● **Stated task**
Revise the records below by replacing every occurrence of "Screen dimensions" with "Display size", leaving all other text unchanged.

****

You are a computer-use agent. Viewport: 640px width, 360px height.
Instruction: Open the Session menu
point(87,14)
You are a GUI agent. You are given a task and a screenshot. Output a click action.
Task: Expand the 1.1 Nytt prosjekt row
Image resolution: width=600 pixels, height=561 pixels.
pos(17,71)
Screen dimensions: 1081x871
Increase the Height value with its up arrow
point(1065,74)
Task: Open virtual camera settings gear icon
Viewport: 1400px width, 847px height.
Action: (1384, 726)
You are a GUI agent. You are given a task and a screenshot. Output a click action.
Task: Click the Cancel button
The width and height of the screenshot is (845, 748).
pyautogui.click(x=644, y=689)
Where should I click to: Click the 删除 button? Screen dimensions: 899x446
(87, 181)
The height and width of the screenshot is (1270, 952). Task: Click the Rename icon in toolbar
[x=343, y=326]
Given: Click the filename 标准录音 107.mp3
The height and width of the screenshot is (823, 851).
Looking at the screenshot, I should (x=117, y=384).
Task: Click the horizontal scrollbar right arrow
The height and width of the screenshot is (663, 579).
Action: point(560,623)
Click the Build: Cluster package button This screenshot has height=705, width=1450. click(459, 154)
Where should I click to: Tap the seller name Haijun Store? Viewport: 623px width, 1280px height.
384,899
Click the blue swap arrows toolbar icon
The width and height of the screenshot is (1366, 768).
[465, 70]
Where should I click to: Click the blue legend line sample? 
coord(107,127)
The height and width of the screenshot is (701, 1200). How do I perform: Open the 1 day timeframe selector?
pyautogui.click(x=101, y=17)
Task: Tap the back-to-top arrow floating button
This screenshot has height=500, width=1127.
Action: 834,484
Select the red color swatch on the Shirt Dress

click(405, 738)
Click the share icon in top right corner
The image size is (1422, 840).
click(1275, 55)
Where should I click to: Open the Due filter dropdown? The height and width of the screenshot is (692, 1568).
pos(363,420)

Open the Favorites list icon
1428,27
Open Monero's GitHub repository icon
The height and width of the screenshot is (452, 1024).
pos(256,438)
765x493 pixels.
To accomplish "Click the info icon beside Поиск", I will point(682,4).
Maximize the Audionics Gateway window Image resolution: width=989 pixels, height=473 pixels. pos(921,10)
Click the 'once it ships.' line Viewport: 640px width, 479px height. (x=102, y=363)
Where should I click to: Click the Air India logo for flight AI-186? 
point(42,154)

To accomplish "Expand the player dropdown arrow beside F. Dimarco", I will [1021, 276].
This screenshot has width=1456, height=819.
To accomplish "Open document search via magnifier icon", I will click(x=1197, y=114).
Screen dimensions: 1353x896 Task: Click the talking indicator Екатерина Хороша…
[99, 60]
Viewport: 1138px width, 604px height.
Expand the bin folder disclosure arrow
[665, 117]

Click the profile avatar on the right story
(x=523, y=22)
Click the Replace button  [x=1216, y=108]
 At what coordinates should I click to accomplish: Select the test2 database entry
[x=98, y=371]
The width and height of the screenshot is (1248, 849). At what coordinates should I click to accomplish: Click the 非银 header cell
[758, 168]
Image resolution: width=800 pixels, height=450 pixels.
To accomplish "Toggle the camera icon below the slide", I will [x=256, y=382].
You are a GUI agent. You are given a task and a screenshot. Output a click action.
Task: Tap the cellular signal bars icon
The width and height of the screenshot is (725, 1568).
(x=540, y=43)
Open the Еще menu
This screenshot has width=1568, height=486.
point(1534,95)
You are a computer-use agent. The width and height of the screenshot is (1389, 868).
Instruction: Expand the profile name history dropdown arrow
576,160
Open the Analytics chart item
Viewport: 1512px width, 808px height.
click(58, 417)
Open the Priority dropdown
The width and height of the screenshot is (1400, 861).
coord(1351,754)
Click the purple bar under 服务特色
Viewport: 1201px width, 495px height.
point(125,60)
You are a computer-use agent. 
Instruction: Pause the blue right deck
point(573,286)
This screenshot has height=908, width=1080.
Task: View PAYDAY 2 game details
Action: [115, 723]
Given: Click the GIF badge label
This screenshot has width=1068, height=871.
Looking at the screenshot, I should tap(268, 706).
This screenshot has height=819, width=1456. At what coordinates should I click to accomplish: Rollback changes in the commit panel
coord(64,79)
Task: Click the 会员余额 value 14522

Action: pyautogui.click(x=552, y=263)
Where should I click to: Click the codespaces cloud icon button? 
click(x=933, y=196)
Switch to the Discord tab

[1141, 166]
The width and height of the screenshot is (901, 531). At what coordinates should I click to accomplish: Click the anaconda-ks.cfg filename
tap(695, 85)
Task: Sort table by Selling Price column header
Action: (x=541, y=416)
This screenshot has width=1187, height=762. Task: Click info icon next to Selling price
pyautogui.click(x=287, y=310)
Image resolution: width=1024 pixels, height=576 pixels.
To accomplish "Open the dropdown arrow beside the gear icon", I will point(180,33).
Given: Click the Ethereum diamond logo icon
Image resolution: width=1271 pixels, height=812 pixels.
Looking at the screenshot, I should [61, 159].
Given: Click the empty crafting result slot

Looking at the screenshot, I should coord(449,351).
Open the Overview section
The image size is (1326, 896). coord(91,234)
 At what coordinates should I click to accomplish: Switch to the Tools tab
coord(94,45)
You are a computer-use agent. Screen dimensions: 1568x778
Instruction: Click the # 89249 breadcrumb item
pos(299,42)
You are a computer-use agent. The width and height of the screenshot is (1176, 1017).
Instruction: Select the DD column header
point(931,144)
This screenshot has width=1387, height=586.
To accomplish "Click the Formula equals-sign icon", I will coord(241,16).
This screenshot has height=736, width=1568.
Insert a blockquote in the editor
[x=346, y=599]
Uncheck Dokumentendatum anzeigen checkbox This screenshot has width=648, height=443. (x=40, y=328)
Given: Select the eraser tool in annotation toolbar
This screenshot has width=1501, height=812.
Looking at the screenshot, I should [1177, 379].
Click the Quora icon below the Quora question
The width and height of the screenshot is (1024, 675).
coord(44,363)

****

● **Exercise response**
You are a computer-use agent. Viewport: 640px width, 360px height.
Instruction: Open the Session menu
point(87,14)
You are a GUI agent. You are given a task and a screenshot. Output a click action.
Task: Expand the 1.1 Nytt prosjekt row
Image resolution: width=600 pixels, height=561 pixels.
pos(17,71)
Display size: 1081x871
Increase the Height value with its up arrow
point(1065,74)
Task: Open virtual camera settings gear icon
Viewport: 1400px width, 847px height.
Action: (1384, 726)
You are a GUI agent. You are given a task and a screenshot. Output a click action.
Task: Click the Cancel button
The width and height of the screenshot is (845, 748).
pyautogui.click(x=644, y=689)
Where should I click to: Click the 删除 button? Display size: 899x446
(87, 181)
The height and width of the screenshot is (1270, 952). Task: Click the Rename icon in toolbar
[x=343, y=326]
Given: Click the filename 标准录音 107.mp3
The height and width of the screenshot is (823, 851).
Looking at the screenshot, I should (x=117, y=384).
Task: Click the horizontal scrollbar right arrow
The height and width of the screenshot is (663, 579).
Action: point(560,623)
Click the Build: Cluster package button This screenshot has height=705, width=1450. click(459, 154)
Where should I click to: Tap the seller name Haijun Store? Viewport: 623px width, 1280px height.
384,899
Click the blue swap arrows toolbar icon
The width and height of the screenshot is (1366, 768).
[465, 70]
Where should I click to: Click the blue legend line sample? 
coord(107,127)
The height and width of the screenshot is (701, 1200). How do I perform: Open the 1 day timeframe selector?
pyautogui.click(x=101, y=17)
Task: Tap the back-to-top arrow floating button
This screenshot has height=500, width=1127.
Action: 834,484
Select the red color swatch on the Shirt Dress

click(405, 738)
Click the share icon in top right corner
The image size is (1422, 840).
click(1275, 55)
Where should I click to: Open the Due filter dropdown? The height and width of the screenshot is (692, 1568).
pos(363,420)

Open the Favorites list icon
1428,27
Open Monero's GitHub repository icon
The height and width of the screenshot is (452, 1024).
pos(256,438)
765x493 pixels.
To accomplish "Click the info icon beside Поиск", I will point(682,4).
Maximize the Audionics Gateway window Image resolution: width=989 pixels, height=473 pixels. pos(921,10)
Click the 'once it ships.' line Viewport: 640px width, 479px height. (x=102, y=363)
Where should I click to: Click the Air India logo for flight AI-186? 
point(42,154)

To accomplish "Expand the player dropdown arrow beside F. Dimarco", I will [1021, 276].
This screenshot has width=1456, height=819.
To accomplish "Open document search via magnifier icon", I will click(x=1197, y=114).
Display size: 1353x896 Task: Click the talking indicator Екатерина Хороша…
[99, 60]
Viewport: 1138px width, 604px height.
Expand the bin folder disclosure arrow
[665, 117]

Click the profile avatar on the right story
(x=523, y=22)
Click the Replace button  [x=1216, y=108]
 At what coordinates should I click to accomplish: Select the test2 database entry
[x=98, y=371]
The width and height of the screenshot is (1248, 849). At what coordinates should I click to accomplish: Click the 非银 header cell
[758, 168]
Image resolution: width=800 pixels, height=450 pixels.
To accomplish "Toggle the camera icon below the slide", I will [x=256, y=382].
You are a GUI agent. You are given a task and a screenshot. Output a click action.
Task: Tap the cellular signal bars icon
The width and height of the screenshot is (725, 1568).
(x=540, y=43)
Open the Еще menu
This screenshot has width=1568, height=486.
point(1534,95)
You are a computer-use agent. The width and height of the screenshot is (1389, 868).
Instruction: Expand the profile name history dropdown arrow
576,160
Open the Analytics chart item
Viewport: 1512px width, 808px height.
click(58, 417)
Open the Priority dropdown
The width and height of the screenshot is (1400, 861).
coord(1351,754)
Click the purple bar under 服务特色
Viewport: 1201px width, 495px height.
point(125,60)
You are a computer-use agent. 
Instruction: Pause the blue right deck
point(573,286)
This screenshot has height=908, width=1080.
Task: View PAYDAY 2 game details
Action: [115, 723]
Given: Click the GIF badge label
This screenshot has width=1068, height=871.
Looking at the screenshot, I should tap(268, 706).
This screenshot has height=819, width=1456. At what coordinates should I click to accomplish: Rollback changes in the commit panel
coord(64,79)
Task: Click the 会员余额 value 14522

Action: pyautogui.click(x=552, y=263)
Where should I click to: Click the codespaces cloud icon button? 
click(x=933, y=196)
Switch to the Discord tab

[1141, 166]
The width and height of the screenshot is (901, 531). At what coordinates should I click to accomplish: Click the anaconda-ks.cfg filename
tap(695, 85)
Task: Sort table by Selling Price column header
Action: (x=541, y=416)
This screenshot has width=1187, height=762. Task: Click info icon next to Selling price
pyautogui.click(x=287, y=310)
Image resolution: width=1024 pixels, height=576 pixels.
To accomplish "Open the dropdown arrow beside the gear icon", I will point(180,33).
Given: Click the Ethereum diamond logo icon
Image resolution: width=1271 pixels, height=812 pixels.
Looking at the screenshot, I should [61, 159].
Given: Click the empty crafting result slot

Looking at the screenshot, I should coord(449,351).
Open the Overview section
The image size is (1326, 896). coord(91,234)
 At what coordinates should I click to accomplish: Switch to the Tools tab
coord(94,45)
You are a computer-use agent. Display size: 1568x778
Instruction: Click the # 89249 breadcrumb item
pos(299,42)
You are a computer-use agent. The width and height of the screenshot is (1176, 1017).
Instruction: Select the DD column header
point(931,144)
This screenshot has width=1387, height=586.
To accomplish "Click the Formula equals-sign icon", I will coord(241,16).
This screenshot has height=736, width=1568.
Insert a blockquote in the editor
[x=346, y=599]
Uncheck Dokumentendatum anzeigen checkbox This screenshot has width=648, height=443. (x=40, y=328)
Given: Select the eraser tool in annotation toolbar
This screenshot has width=1501, height=812.
Looking at the screenshot, I should [1177, 379].
Click the Quora icon below the Quora question
The width and height of the screenshot is (1024, 675).
coord(44,363)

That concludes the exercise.